Especialistas, ex-parlamentares e até alguns deputados e senadores na ativa concordam que é hora de promover uma reformulação profunda na instituição como saída para restituir-lhe força suficiente para se livrar das interferências do Executivo e do Judiciário. Por mais que tentem, os parlamentares não conseguem votar leis de forma ágil. Como conseqüência, acusam o governo federal de exceder-se na edição de medidas provisórias, instrumento criado pela Emenda Constitucional 32, que concede ao Executivo o poder de promulgar dispositivos legais de imediato, deixando para depois a chancela do Legislativo. E enquanto não são votadas, as MPs trancam a pauta do Congresso evitando que qualquer outra matéria seja apreciada.
As queixas dos parlamentares também recaem, vez por outra, sobre o Judiciário, que tem utilizado sua prerrogativa de promulgar resoluções oficiais, antecipando-se a medidas que deixam de ser votadas no Congresso por pura falta de agilidade. “O primeiro requisito para um Parlamento é funcionar. Em qualquer país decente se vota uma lei em oito dias. Aqui, leva meses. É preciso encontrar uma maneira de analisar os projetos sem passar por tantas comissões nas duas casas”, analisa o advogado José Paulo Cavalcanti, estudioso do assunto.
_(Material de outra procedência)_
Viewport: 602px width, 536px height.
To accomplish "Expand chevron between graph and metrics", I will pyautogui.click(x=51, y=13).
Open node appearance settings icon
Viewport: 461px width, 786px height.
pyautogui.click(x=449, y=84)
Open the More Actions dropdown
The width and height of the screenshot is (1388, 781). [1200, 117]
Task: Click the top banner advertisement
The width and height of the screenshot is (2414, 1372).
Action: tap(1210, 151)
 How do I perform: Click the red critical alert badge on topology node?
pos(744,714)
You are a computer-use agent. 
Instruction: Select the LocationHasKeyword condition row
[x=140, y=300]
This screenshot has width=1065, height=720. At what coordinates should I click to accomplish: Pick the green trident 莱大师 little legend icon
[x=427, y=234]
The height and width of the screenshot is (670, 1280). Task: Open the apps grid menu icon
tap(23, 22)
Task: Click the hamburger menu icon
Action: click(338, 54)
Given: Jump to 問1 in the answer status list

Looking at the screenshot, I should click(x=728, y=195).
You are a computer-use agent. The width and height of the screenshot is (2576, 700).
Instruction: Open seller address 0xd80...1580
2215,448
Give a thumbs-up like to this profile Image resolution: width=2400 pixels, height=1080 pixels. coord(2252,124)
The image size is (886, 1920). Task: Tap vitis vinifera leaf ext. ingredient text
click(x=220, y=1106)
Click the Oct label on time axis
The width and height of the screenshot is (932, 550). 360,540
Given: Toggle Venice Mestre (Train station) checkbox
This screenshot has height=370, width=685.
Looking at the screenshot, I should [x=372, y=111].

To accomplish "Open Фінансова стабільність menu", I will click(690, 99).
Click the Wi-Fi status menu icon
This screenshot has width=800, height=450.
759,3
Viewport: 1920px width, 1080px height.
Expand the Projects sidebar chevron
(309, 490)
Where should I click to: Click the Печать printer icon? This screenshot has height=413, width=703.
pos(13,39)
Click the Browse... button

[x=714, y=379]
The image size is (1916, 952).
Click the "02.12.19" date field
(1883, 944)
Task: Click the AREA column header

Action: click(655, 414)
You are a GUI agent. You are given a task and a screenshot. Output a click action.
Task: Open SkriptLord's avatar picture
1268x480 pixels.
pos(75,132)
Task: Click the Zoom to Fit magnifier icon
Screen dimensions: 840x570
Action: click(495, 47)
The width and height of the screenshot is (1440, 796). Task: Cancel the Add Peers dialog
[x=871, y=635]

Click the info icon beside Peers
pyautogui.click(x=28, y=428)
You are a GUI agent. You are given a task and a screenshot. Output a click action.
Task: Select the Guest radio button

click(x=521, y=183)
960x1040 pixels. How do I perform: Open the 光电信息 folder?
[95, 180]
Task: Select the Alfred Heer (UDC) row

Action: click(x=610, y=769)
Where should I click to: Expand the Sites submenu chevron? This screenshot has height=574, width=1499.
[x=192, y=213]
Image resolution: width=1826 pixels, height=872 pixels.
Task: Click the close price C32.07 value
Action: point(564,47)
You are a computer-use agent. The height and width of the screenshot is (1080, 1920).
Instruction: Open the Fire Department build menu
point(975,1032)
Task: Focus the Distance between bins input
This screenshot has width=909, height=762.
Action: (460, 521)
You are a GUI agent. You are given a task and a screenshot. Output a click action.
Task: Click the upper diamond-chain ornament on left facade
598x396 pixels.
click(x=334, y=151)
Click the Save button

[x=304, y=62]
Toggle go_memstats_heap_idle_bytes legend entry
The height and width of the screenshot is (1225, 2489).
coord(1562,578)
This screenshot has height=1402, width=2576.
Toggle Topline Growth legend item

Segundo ele, somente uma reforma política eficaz faria o Congresso funcionar, porque no modelo atual, a votação de leis tem se tornado impraticável. “Mas os parlamentares não querem a reforma. Querem sempre algo que favoreça a reeleição deles. É uma questão ética, e não uma questão política”, sentencia. “Desse jeito, não tem porque estarem se queixando das medidas provisórias. Eles não legislam, e sem elas, o país pára”, reforça.
CARGOS E FAVORES
Fundada com o objetivo de fiscalizar e propor medidas saneadoras para os órgãos governamentais, a ONG Transparência Brasil faz duras críticas à atuação do Congresso Nacional, assembléias estaduais e câmaras de vereadores. De acordo com o coordenador da entidade, Cláudio Weber Abramo, o Legislativo brasileiro está desfigurado, se transformou num “balcão de negócios” e, mesmo que alguns dos seus integrantes não concordem, não conseguem reverter a situação.
“O Legislativo está totalmente coptado. Em troca de cargos e favores, presta os serviços que o Executivo quer. É um Poder sem força própria porque se submete a isso”, diz Abramo, responsabilizando a própria Constituição Federal pela situação. “A Carta garante à Presidência da República um poder excessivo de distribuir cargos e verbas, transformando o Legislativo numa usina de corrupção. Só se muda isso mexendo no arcabouço institucional, com uma reforma constitucional, a revisão dos códigos de processo civil e penal e a criação de mecanismos externos de controle”, acrescenta.
Análise semelhante é feita por Marcos Verlaine, do Departamento Intersindical de Assessoria Parlamentar (Diap). O organismo foi criado em 1983 para acompanhar o desempenho dos deputados e senadores, e divulga avaliações periódicas dos “melhores e piores” parlamentares. “Enquanto o Congresso não resolver seus próprios problemas, não legislar e ficar barganhando, vai continuar sendo atropelado pelo Executivo e Judiciário”, afirma.
Segundo Verlaine, a reforma política que começou a ser discutida no ano passado tocava em aspectos importantes para reformular o Poder, como a mudança nas eleições proporcionais, mas foi implodida por parlamentares que temiam prejudicar seus próprios interesses. “É um sistema que já dura mais de 60 anos e ninguém quer mudar. A maioria dos parlamentares passa ao largo das grandes questões nacionais. Eleitos sem uma plataforma, vão legislar de acordo com seus interesses, sem compromissos partidários ou ideológicos”, completa.